I see a lot of dance every year and one of my highlights every year is Ballet Black.  I usually see them in London (whenever I can get a ticket because they perform to packed houses) and again when they go on tour.  I have come to expect a lot from them and they have never failed to meet my expectations.

Their matinee at the Barbican last Sunday was stunning.  I mean that quite literally and I was not the only one.  Neither the family to my left nor the one to my right could get up after the performance.  We just sat still coming to terms with what we had seen on stage.  When we found the strength to move I clambered up the stairs and slumped into the first unoccupied chair.  There I stayed for a couple of hours until I was forced to sprint to the Circle Line to avoid being marooned in London.

I had brought my Chromebook with me with a view to reviewing the triple bill while it was still fresh in my mind but when I tried to write it I found it was just too soon.  The words would not flow.  However, I did make notes. I wrote that Mthuthzeli November's Ingoma was the most impressive new work that I had seen in a while. It is a work of considerable substance. It is all the more remarkable in that it was created by one so young.

According to the programme, Ingoma means "prayer" in Xhosa. In this case the Lord's Prayer though I had guessed that before I read the note. The performance began with the house lights burning.  Two miners came on stage carrying their equipment. They were joined shortly by the rest of the cast dressed identically irrespective of gender.  November mentioned two strikes in his programme note: one in the 1940s that had been suppressed brutally by the authorities and a more recent one at Marikana in post-apartheid South Africa which was also put down violently.  While I think there was more to the ballet than that there was a scene where Ebony Thomas seemed to fall to a rat-tat-tat that reminded me of automatic gunfire.

For me, the most moving part was the women's dance in the last phase of the piece.  It was danced with considerable energy by the company's four female members dressed identically in light blue smocks and head ties.  Having lived through the 1984-1985 miners strike 7 miles from Barnsley I can attest how it was the women who kept the coalfield communities intact - and indeed still do even though the mines are long gone. Having been married to an African for 27 years I was reminded of my sisters in law, strong, fierce women. Just as in the choreography.  It took a lot of courage to be a miner and perhaps, even more, to be married to one. There were always threats of accidents. pneumoconiosis and poverty even when the men were not on strike.  All of that fierceness and passion came through in that dance.

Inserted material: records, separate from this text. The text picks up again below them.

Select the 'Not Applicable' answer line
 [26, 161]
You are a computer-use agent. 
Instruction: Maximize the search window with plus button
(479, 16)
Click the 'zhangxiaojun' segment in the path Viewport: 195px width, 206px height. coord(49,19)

The piece was greeted enthusiastically even in London which never had mining and has now lost its heavy industry.  I think ti will strike a chord when it goes on tour.  It may have been set in South Africa but it will speak to folk here in a way that few other works can.  This is not the first time Ballet Black has moved me. It did so the first time I saw Chris Marney's War Letters at the Bernie Grant Centre and it did again last year with Cathy Marston's Suit.  But I don't think the impact of those ballets was anything like as great or as longlasting as Ingoma.

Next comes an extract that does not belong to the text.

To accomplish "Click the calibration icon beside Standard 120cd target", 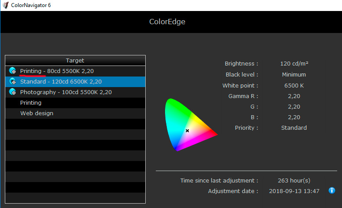I will tap(13, 82).
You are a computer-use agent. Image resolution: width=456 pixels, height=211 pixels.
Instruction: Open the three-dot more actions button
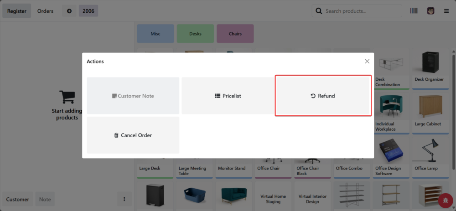124,199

Because he had created and staged Ingoma we did not see much of November this year. That was a shame because he has the habit of stealing shows as he did with Little Red Riding Hood (see Ballet Black Triumphant 7 March 2017). I have been following him since 2015 when he was with Ballet Central (see Dazzled 3 May 2016).  He appeared in Pendulum, the first ballet of the evening, with Sayaka Ichikawa. With music by Steve Reich this was a revival of a work that Martin Lawrence had created for the company in 2009. The work starts in silence and then a gentle heartbeat cuts in.  It gathers pace until it becomes compelling.  This is a thrilling work amplified by those dancers' vigour.

The middle work was Click! by Scottish Ballet's Sophie Lapllane whom I have long admired. It shows her sense of fun. Jose Alves, Isabela Coracy, Marie Astrid Mence, Cira Robinson and Ebony Thomas are in primary colours. The piece opens with some dialogue:
"Eddie consulted his therapist because he could not stop clicking his fingers,
The therapist asked Eddie why he thought he was clicking his fingers,
'To keep the tigers away' he replied.
'But Eddie there are no tigers here within 6,000 miles of here.'
'I know' he replied, 'It works pretty good.'"
Ballet Black can make us laugh just as easily as it can make us cry,  This was our chance to laugh before Ingoma.

A sixth star of Click! was David Plater, the company's lighting designer.  I have never mentioned him before and I should have done because he is a genius.  Nowhere did his genius shine more brightly than in Click!  I love that piece and can't wait to see it again.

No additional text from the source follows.